Renuka : entre mythe et réalité
Le personnage de Renuka s’inspire en partie d’Aileen Wuornos, célèbre tueuse en série américaine déjà portée à l’écran dans Monster avec Charlize Theron. Bojanov ne cherche pas à glorifier ou diaboliser son héroïne, mais à explorer la complexité d’une femme marquée par les abus, l’abandon et la rage de survivre. La scène finale renvoie à une réalité glaçante : celle de femmes lynchées pour avoir « transgressé » des normes sociales ou religieuses.
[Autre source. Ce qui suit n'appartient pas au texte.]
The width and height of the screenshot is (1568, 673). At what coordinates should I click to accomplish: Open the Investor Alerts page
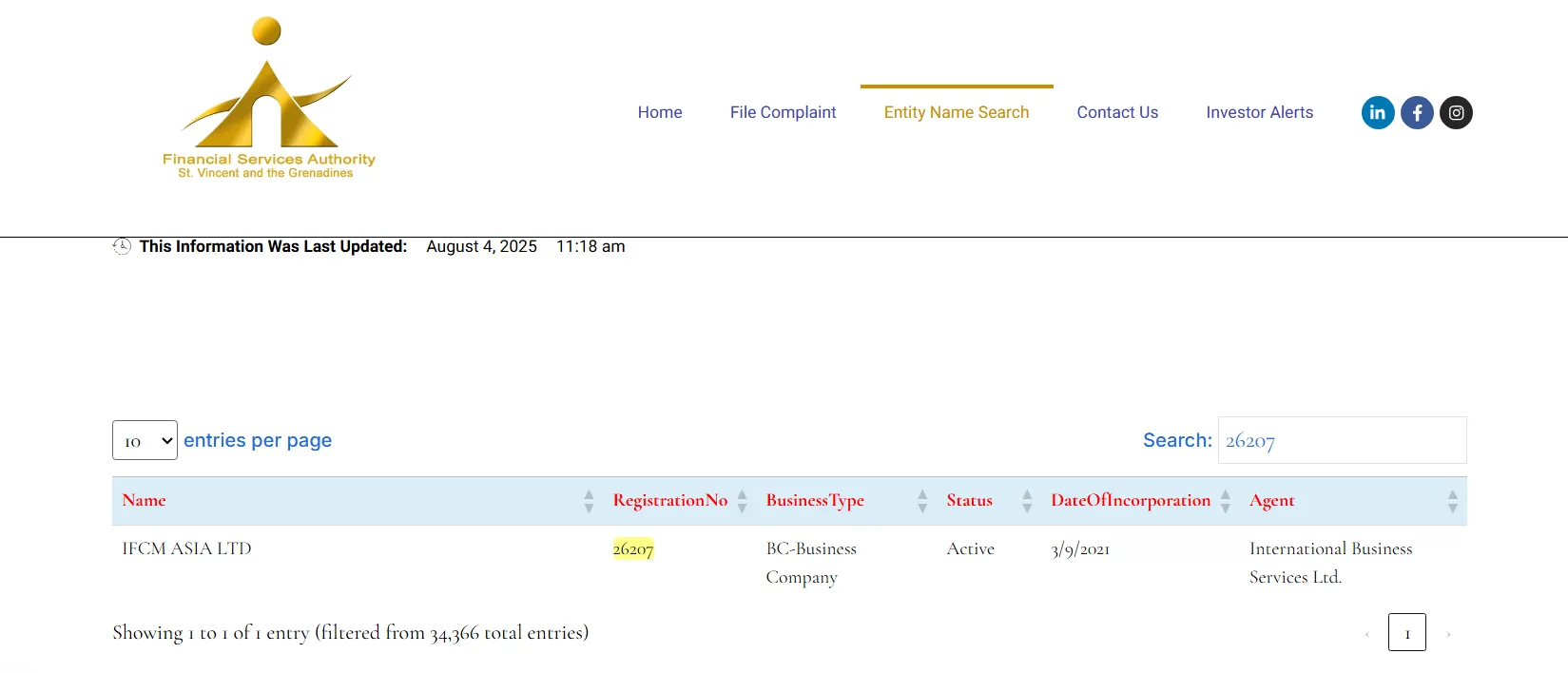(1259, 112)
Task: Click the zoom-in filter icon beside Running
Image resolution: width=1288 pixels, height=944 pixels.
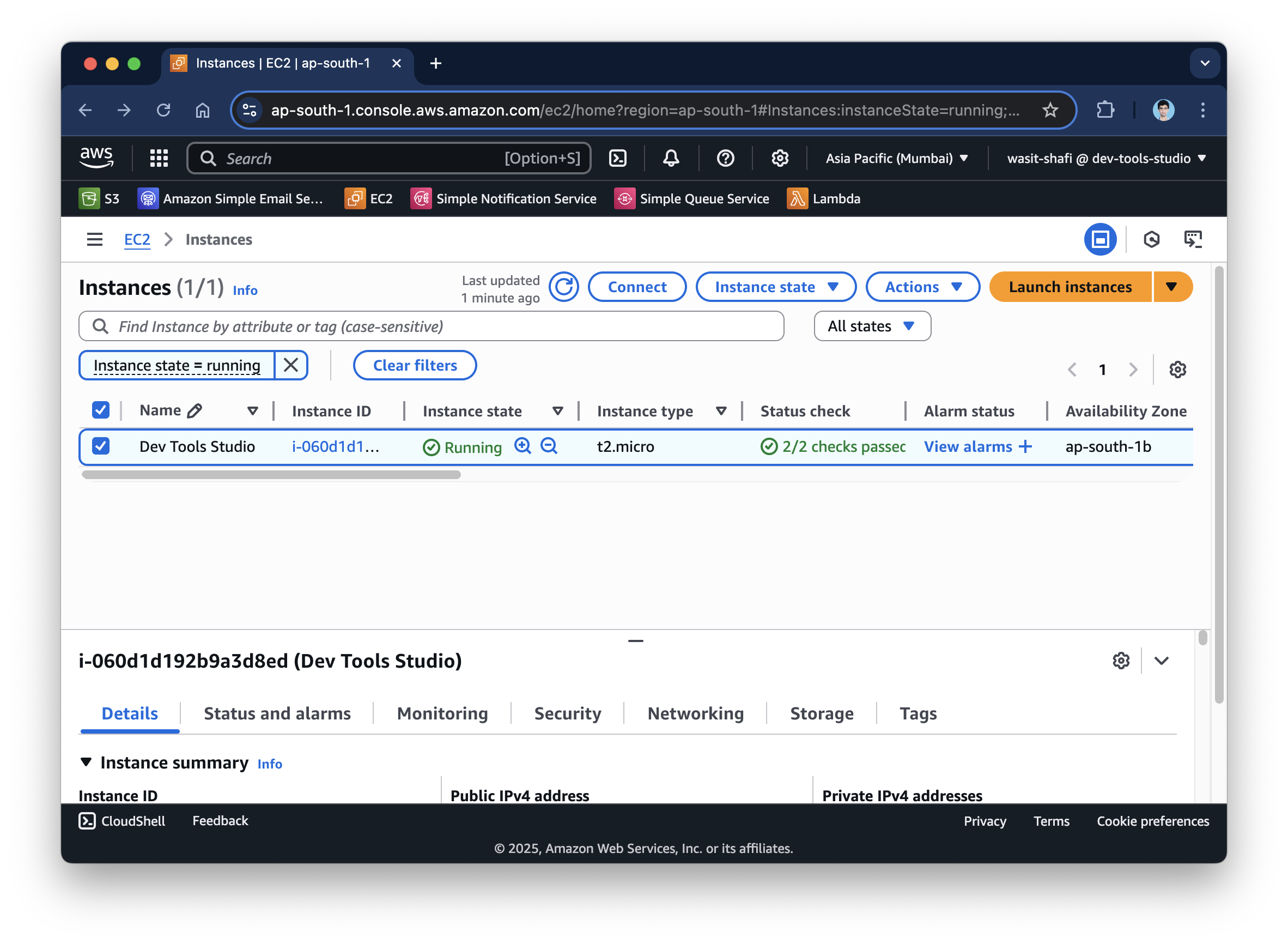Action: click(522, 446)
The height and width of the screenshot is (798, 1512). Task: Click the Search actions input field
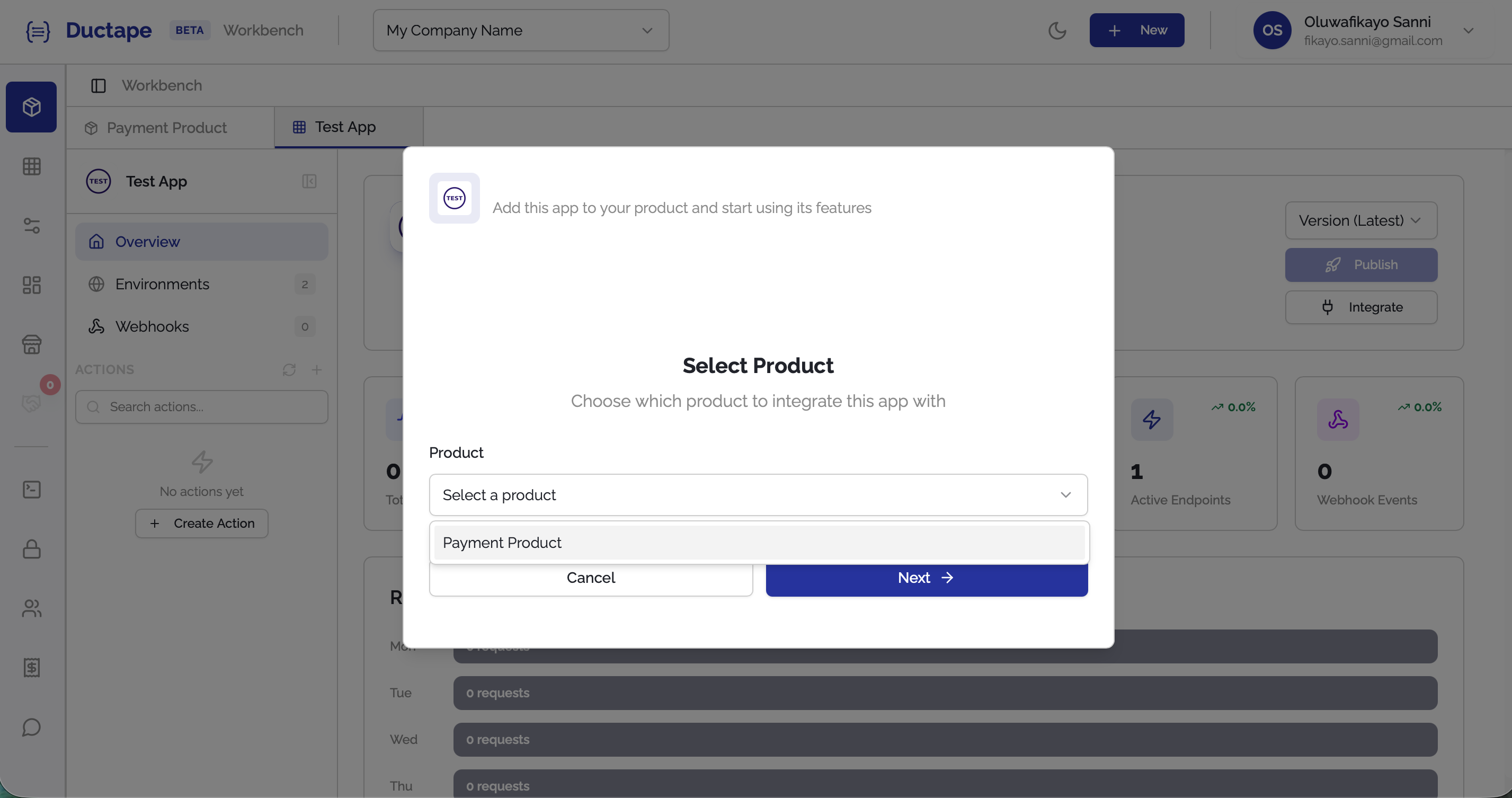201,406
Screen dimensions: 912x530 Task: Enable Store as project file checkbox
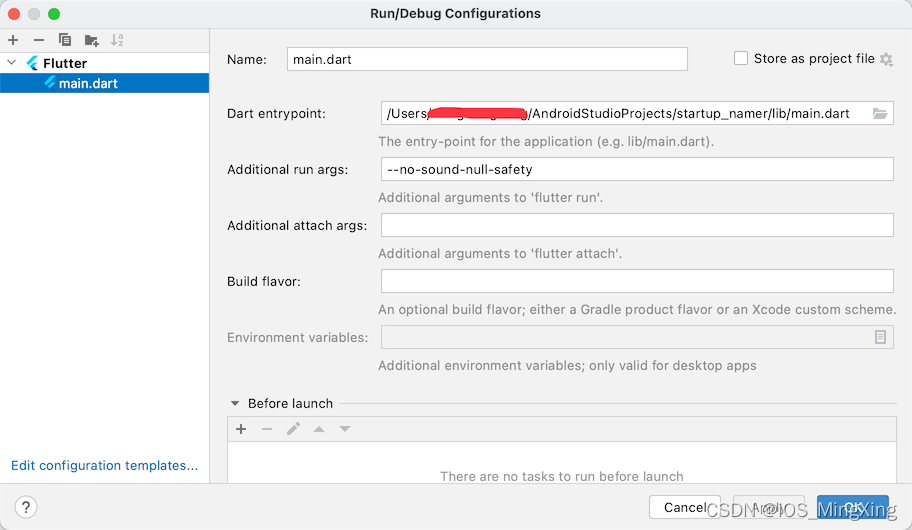click(741, 59)
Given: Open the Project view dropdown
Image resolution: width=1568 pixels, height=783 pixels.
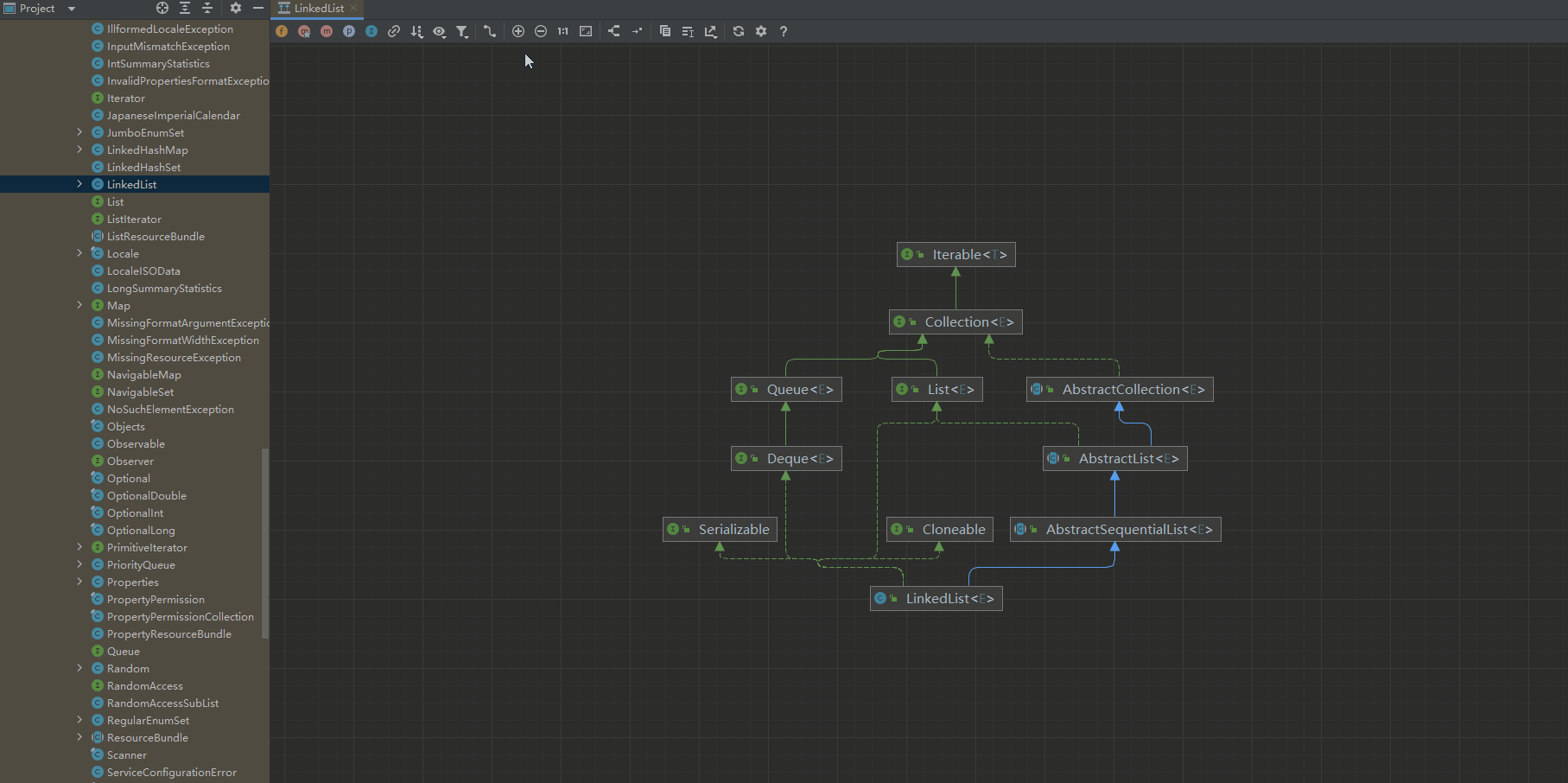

Un film noir d’un nouveau genre
Plus qu’un drame social, The Shameless est un néo film-noir, comme le décrit lui-même son réalisateur. La fatalité y pèse sur les épaules des protagonistes, et l’issue tragique semble inévitable. Le film convoque les codes du genre tout en les réinventant dans un contexte indien rarement exploré sur nos écrans.
Une esthétique immersive
L’image, soignée et enveloppante, invite le spectateur à plonger dans un univers à la fois familier et déroutant. Bojanov s’inspire de la froideur contemplative de certains cinéastes japonais contemporains, et aspire à créer un espace sensoriel, presque méditatif.
En conclusion
The Shameless est un film courageux, puissant, d’une rare intensité émotionnelle. Il allie une réflexion profonde sur la condition des femmes et des castes en Inde à une mise en scène maîtrisée, oscillant entre réalisme cru et poésie visuelle. Avec cette œuvre, Konstantin Bojanov affirme un cinéma libre, politique, habité par le désir de raconter des histoires invisibles. Un coup de poing cinématographique à ne pas manquer.